Un Edit de Nantes mondial : Vers un apaisement de la guerre contre le terrorisme...
Par Gilles Marchand



Les nouvelles orientations de la diplomatie française pourraient bien augurer de la fin de la logique du choc des civilisations et du retour de la stabilité dans le monde arabe.

2008 est une année importante. Elle marque des changements qui, pour avoir longtemps été en gestation, arrivent aujourd'hui à terme et conjuguent leurs effets pour aboutir à une redéfinition de la diplomatie mondiale, en général, et des rapports qu'entretiennent les pays arabes, en particulier.

La situation globale n'est pas brillante. Sept ans de malheur et de guerre contre la terreur n'ont fait qu'envenimer les choses en ostracisant des peuples que l'ont a réduits à l'extrémisme, alimentant le terreau d'idées de résistance et de haine. Les valeurs proclamées par l'administration américaine ont artificiellement dessiné une ligne de partage du monde entre deux camps censés s'opposer dans une lutte fratricide dont nous avons pu constater — ad nauseam — qu'elle était, en définitive, absurde et dangereuse pour les équilibres mondiaux.

Nous sommes à présent confrontés à des crises multiples et simultanées qui doivent stimuler notre capacité à générer des solutions elles-mêmes protéiformes, afin de restaurer des équilibres durables. Or, force est de constater que la théorie du choc des civilisations a produits des conséquences qu'il s'agit aujourd'hui d'apaiser. A l'égarement philosophique doit succéder une période d'entente renouée et, pour cela, des gestes appropriés doivent être accomplis. Nous sommes globalement prêts à un changement de la situation tant celle-ci est unanimement considérée comme mauvaise, et une impulsion internationale claire est nécessaire.

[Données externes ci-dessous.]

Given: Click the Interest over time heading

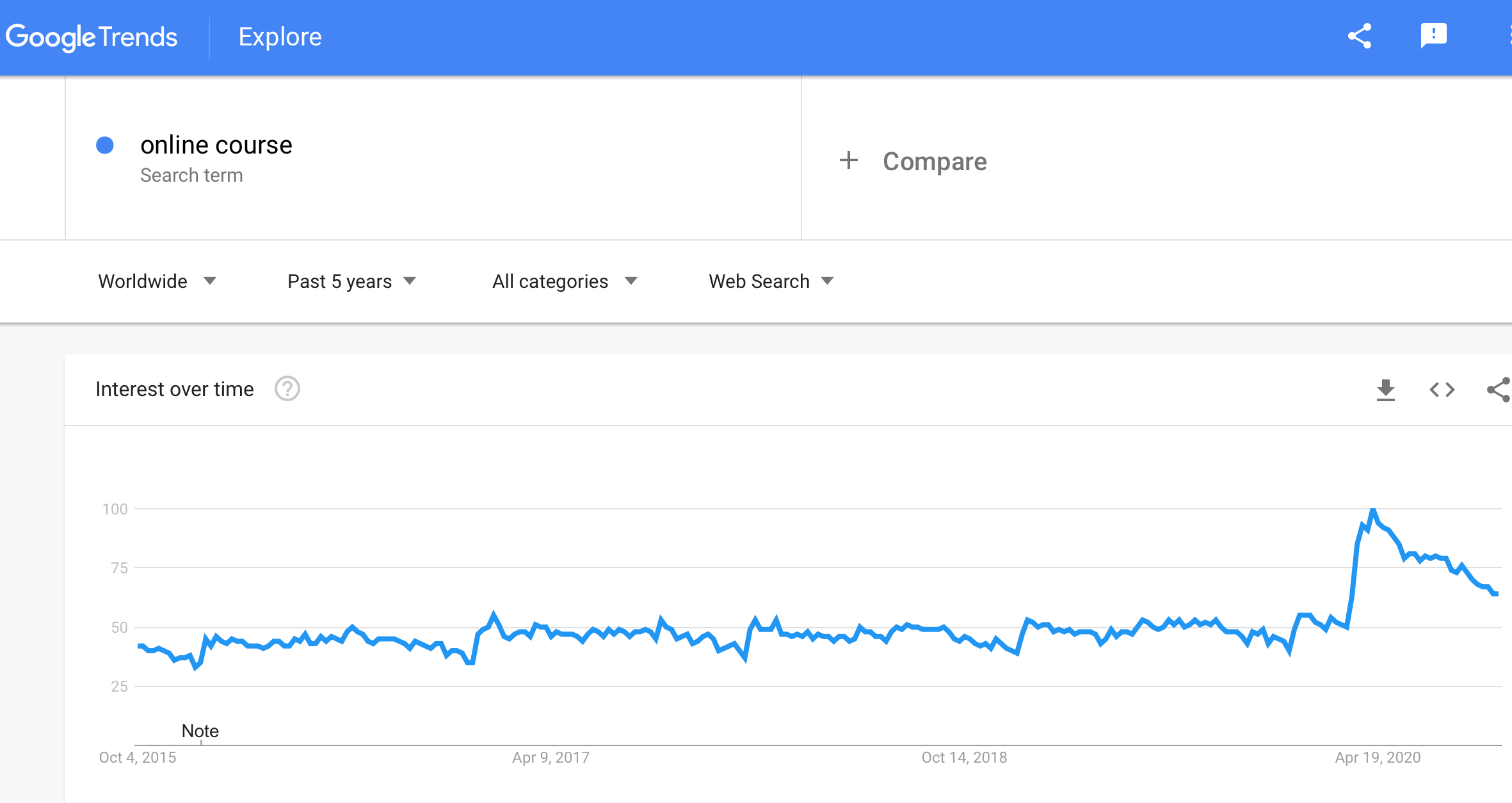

Il fallait pour cela qu'une puissance intermédiaire, ayant des liens profonds à la fois avec le monde arabe et le monde occidental, puisse mettre à contribution son positionnement exemplaire lors de la guerre en Irak et ses liens renouvelés avec les Etats-Unis — une puissance capable de discuter tant avec l'ensemble du monde arabe qu'avec Israël — pour initier une catalyse politique devenue indispensable afin de restaurer les équilibres mondiaux. Il est bien entendu, pour qu'un tel saut conceptuel ait lieu, que les principaux intéressés aient conscience de défendre ainsi leurs intérêts, ce qui serait effectivement le cas.

Or, c'est très exactement le sens du mouvement qu'effectue la diplomatie française, sans vouloir donner de leçons aux uns ou aux autres, sans arrogance, mais avec le conscience aiguë qu'une réconciliation est essentielle au monde de 2008, tant les enjeux actuels et les réponses qu'ils exigent sont prégnants. Les chantiers collectifs auxquels nous devons nous atteler demandent des coopérations étendues, avec un respect et une vision des besoins et des possibilités de tous. Une manque d'harmonie amoindrirait des réformes aujourd'hui devenues nécessaires et, dans un système médiatique global et ouvert, nous devons travailler à réduire des conflits qui affaibliraient nos chances de résoudre les crises actuelles.

Or , un monde morcelé en états antagonistes est un puzzle éclaté dont on ne peut apercevoir les contours véritables tant que l'image qu'il porte n'est pas complétée et unifiée. Nous allons vers de grandes coopérations régionales et avoir refusé d'entendre les remarques, y compris fondées, des extrémistes a exacerbé les comportements de rejet. Il faut en 2008 parler avec les islamistes, comme a décidé de le faire le Ministre des Affaires étrangères français, discuter des véritables problèmes, sur des bases politiques et culturelles, aller au fond des choses et améliorer le substrat économique de régions qui sont le véritable terrain sur lequel pourront se nouer des alliances et des accords si une véritable logique de progrès est à l'œuvre.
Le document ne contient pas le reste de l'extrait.